■ Work instructions: Lines from the entries below that hold "computer" form the answer; copy all of them.

■ Extracted records:
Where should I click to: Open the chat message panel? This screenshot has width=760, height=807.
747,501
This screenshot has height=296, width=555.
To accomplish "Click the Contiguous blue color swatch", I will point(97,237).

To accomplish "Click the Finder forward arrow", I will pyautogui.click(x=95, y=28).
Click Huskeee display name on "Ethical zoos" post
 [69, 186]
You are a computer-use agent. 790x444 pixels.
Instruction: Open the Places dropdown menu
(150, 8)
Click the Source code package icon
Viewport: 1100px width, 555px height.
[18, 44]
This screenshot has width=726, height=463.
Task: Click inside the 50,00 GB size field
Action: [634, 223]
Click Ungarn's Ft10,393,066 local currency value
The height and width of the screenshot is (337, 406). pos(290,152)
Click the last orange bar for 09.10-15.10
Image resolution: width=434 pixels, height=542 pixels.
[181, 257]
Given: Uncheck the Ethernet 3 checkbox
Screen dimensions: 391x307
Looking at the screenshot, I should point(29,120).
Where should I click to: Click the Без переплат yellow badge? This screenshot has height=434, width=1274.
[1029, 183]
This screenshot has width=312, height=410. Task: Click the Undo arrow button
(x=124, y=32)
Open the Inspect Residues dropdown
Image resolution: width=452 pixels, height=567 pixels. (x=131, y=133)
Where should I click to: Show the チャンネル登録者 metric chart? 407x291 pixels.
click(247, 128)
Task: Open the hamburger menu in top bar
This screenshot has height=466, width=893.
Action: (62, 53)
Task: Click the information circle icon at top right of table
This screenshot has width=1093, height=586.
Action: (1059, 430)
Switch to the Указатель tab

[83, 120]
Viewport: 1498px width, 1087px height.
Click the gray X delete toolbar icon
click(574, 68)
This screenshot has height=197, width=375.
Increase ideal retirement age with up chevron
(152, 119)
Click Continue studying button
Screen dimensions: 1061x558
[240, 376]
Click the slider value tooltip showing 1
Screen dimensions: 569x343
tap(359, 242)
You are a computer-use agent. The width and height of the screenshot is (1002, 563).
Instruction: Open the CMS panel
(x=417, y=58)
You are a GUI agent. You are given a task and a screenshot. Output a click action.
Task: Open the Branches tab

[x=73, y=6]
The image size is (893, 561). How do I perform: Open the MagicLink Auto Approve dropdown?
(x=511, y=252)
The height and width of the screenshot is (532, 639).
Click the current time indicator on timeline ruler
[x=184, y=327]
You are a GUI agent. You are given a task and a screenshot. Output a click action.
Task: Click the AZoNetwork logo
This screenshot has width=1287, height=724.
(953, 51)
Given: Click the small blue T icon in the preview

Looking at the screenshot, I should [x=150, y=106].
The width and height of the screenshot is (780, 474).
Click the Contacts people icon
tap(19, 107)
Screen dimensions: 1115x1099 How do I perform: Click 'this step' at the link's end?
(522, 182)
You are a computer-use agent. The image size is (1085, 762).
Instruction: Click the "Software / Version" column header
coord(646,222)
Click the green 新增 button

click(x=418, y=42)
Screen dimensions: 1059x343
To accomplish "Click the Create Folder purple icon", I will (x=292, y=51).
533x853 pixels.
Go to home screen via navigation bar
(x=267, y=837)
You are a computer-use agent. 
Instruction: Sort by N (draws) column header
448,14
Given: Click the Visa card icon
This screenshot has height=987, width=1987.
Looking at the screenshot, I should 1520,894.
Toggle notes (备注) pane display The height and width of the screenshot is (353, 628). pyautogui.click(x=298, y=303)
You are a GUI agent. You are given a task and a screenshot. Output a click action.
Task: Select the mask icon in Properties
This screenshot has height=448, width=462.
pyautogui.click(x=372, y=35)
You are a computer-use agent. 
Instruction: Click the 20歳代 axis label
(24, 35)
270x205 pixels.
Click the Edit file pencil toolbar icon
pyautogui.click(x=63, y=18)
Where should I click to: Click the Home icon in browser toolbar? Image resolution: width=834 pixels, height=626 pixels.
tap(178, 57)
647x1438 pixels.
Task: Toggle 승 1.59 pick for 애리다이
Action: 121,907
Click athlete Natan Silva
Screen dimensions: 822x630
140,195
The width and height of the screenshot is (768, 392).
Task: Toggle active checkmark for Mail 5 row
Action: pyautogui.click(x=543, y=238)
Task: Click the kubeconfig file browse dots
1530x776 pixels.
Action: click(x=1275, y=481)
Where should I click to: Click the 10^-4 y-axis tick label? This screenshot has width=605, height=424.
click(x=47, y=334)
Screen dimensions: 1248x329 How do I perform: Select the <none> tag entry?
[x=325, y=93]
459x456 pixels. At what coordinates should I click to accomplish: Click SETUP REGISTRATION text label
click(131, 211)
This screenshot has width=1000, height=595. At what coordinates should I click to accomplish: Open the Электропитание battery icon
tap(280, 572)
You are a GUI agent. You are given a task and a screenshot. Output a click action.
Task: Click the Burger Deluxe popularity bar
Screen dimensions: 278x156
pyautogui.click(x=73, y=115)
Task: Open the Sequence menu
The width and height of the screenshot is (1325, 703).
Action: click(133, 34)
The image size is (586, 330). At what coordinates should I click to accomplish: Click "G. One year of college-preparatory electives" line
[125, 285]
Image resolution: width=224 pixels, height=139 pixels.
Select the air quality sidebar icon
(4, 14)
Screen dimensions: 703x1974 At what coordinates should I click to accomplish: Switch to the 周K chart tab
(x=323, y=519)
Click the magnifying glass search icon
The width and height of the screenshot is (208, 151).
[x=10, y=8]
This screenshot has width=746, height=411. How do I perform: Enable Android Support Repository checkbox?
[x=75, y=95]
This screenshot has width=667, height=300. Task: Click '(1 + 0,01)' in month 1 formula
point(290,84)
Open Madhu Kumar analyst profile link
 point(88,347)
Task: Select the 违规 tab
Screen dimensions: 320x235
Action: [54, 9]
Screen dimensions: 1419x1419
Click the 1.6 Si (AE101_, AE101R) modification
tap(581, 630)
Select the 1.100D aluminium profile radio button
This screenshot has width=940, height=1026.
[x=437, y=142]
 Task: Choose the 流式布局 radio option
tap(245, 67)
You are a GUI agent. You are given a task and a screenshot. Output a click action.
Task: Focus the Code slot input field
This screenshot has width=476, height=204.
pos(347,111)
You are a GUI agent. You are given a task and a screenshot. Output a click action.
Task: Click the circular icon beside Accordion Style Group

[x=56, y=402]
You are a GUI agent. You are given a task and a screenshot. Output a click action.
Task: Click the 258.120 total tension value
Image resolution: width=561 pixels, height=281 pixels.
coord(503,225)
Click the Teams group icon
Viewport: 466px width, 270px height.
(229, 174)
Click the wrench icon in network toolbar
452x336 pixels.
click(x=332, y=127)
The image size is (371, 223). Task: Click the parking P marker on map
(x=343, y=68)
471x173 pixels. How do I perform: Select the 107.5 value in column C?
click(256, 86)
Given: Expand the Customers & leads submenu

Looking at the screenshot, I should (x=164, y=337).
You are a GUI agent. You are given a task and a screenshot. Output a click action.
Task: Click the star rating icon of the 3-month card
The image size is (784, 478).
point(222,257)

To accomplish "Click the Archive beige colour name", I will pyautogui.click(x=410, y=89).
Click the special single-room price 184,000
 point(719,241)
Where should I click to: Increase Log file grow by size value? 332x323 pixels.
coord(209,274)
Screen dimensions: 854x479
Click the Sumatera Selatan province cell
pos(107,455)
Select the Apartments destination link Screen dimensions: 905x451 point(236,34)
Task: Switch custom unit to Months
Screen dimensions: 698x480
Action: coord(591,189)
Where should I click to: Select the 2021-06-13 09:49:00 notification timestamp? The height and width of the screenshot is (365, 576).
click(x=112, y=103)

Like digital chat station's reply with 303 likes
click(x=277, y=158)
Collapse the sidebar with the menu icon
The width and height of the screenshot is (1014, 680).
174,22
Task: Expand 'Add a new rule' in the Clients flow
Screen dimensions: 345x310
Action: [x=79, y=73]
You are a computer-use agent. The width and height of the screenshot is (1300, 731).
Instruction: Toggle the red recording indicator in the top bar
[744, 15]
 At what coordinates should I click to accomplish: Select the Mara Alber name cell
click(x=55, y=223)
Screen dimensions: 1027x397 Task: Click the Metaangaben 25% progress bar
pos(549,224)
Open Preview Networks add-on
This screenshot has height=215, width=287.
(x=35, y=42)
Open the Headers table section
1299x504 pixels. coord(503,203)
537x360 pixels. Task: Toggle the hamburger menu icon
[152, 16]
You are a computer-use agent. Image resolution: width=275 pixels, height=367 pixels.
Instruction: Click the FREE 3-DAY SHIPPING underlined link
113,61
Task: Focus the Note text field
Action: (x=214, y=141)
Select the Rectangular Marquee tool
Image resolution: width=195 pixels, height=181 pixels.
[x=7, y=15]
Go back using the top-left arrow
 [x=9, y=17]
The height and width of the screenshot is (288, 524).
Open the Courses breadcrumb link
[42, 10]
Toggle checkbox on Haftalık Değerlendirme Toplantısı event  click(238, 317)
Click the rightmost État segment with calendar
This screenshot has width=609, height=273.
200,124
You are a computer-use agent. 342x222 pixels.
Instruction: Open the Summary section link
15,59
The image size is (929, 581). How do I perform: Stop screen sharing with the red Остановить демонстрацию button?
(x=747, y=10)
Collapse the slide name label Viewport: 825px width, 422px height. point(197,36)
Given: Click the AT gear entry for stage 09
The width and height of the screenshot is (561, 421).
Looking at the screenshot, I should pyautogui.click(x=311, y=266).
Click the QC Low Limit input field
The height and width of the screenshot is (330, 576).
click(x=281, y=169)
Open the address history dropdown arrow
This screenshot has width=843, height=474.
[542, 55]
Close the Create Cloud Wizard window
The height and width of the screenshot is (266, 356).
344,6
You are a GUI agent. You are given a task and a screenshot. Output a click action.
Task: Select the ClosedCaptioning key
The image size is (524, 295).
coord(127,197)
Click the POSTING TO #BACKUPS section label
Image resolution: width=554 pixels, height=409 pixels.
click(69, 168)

■ The answer:
You are a computer-use agent. 790x444 pixels.
You are a computer-use agent. The width and height of the screenshot is (1002, 563).
You are a computer-use agent. The image size is (1085, 762).
You are a computer-use agent. 
You are a computer-use agent. 
You are a computer-use agent. The width and height of the screenshot is (1300, 731).
You are a computer-use agent. Image resolution: width=275 pixels, height=367 pixels.
You are a computer-use agent. 342x222 pixels.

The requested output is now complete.